• **Short problem**:
Copy out all the items below with every "pixels" swapped for "px" and nothing else changed. Leave the pictures out.

-.-.-

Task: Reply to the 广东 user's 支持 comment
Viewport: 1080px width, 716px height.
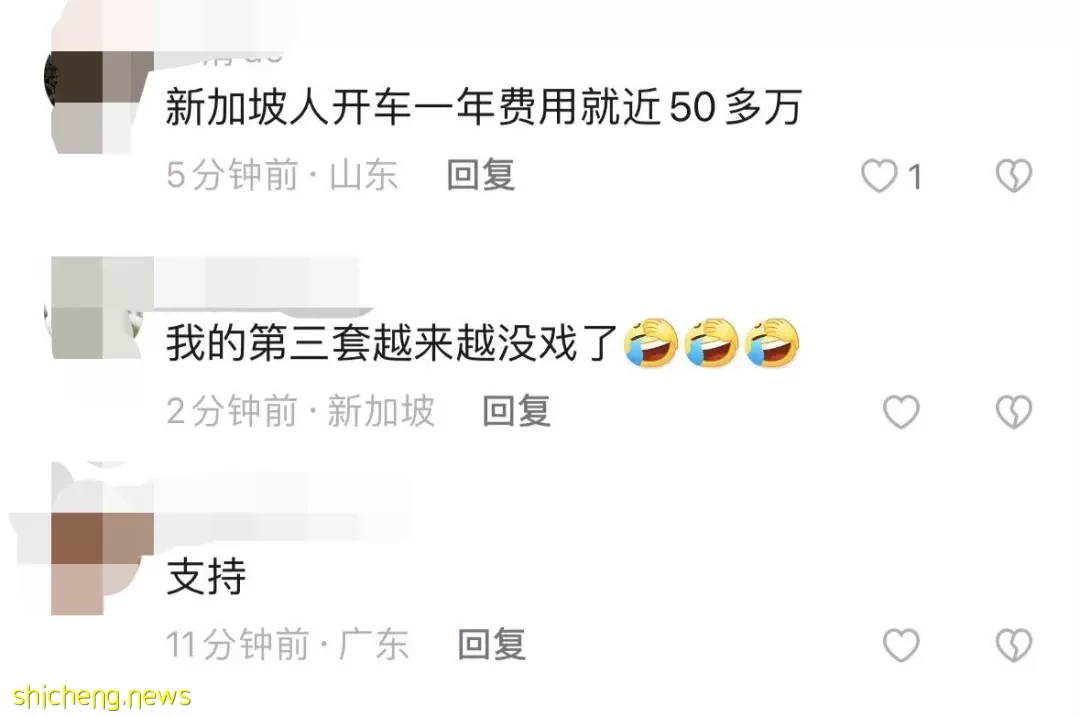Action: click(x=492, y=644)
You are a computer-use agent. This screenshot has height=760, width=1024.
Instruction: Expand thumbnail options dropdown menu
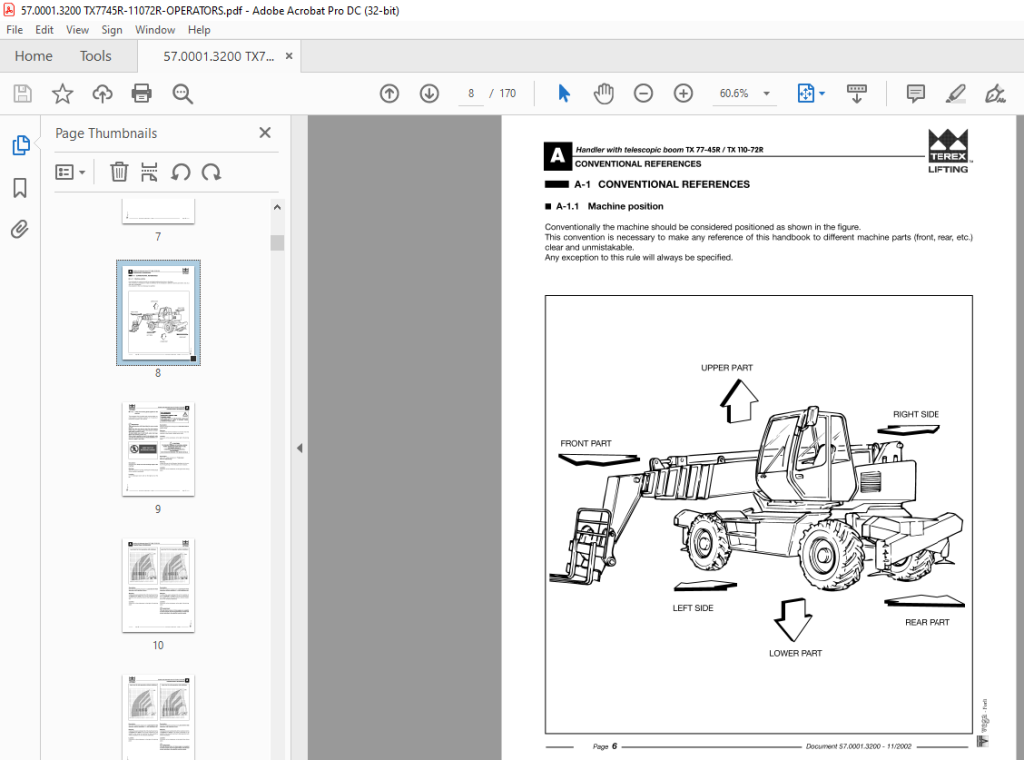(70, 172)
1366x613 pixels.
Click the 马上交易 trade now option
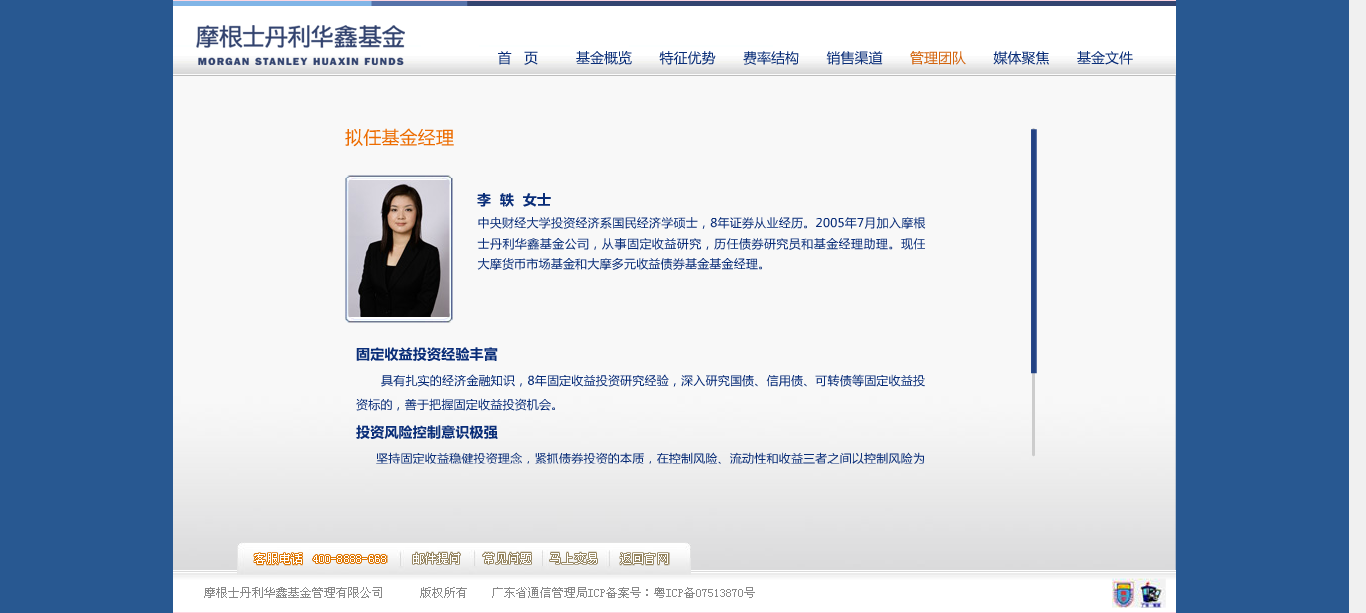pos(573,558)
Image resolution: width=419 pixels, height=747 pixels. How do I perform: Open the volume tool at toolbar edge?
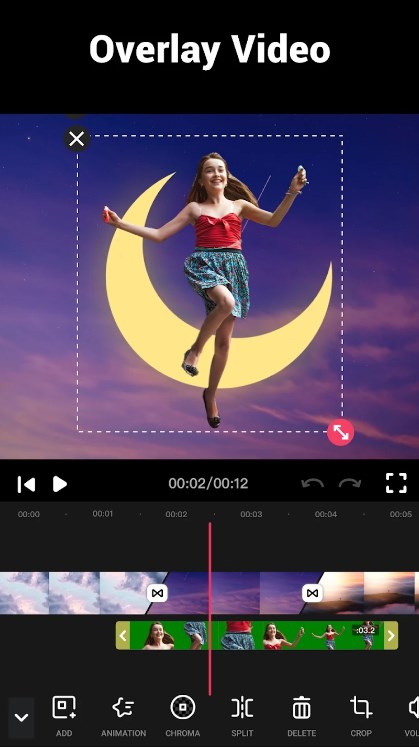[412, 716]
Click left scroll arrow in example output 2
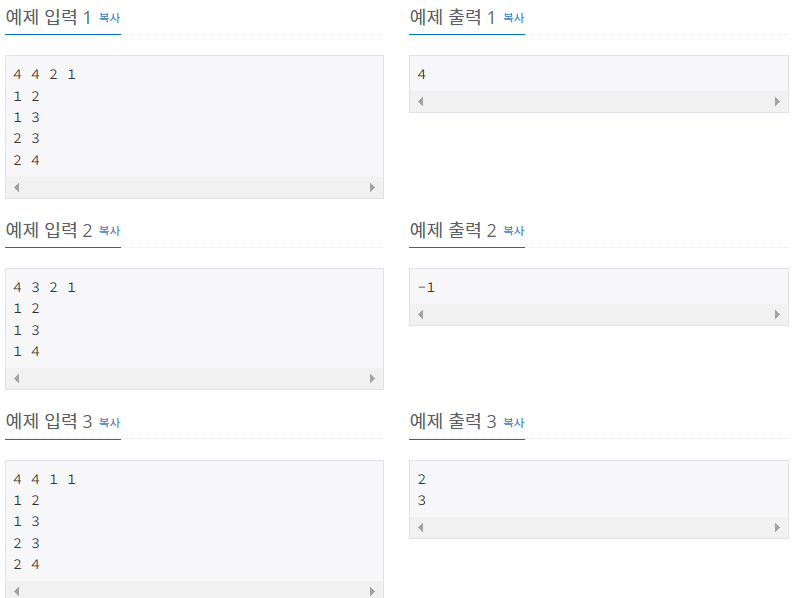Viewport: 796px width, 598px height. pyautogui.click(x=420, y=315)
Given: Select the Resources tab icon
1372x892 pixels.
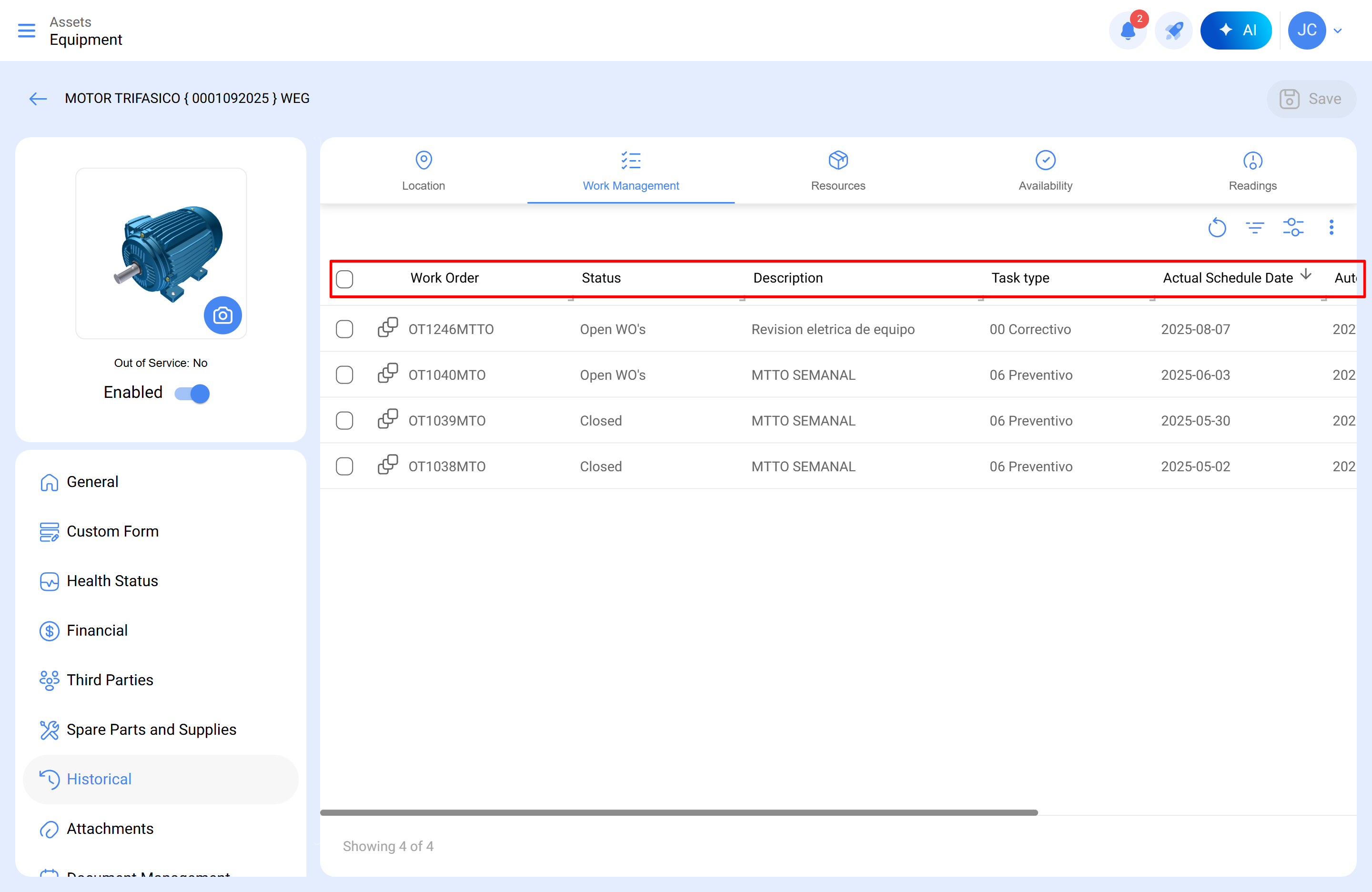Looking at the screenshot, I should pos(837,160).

-.-.-

• **Output for this exercise**:
Task: Reply to the 广东 user's 支持 comment
Viewport: 1080px width, 716px height.
Action: click(x=492, y=644)
You are a computer-use agent. This screenshot has height=760, width=1024.
Instruction: Expand thumbnail options dropdown menu
(70, 172)
1366x613 px.
Click the 马上交易 trade now option
pos(573,558)
Image resolution: width=419 px, height=747 px. How do I perform: Open the volume tool at toolbar edge?
[412, 716]
Click left scroll arrow in example output 2
Viewport: 796px width, 598px height. pyautogui.click(x=420, y=315)
Given: Select the Resources tab icon
1372x892 px.
Looking at the screenshot, I should pos(837,160).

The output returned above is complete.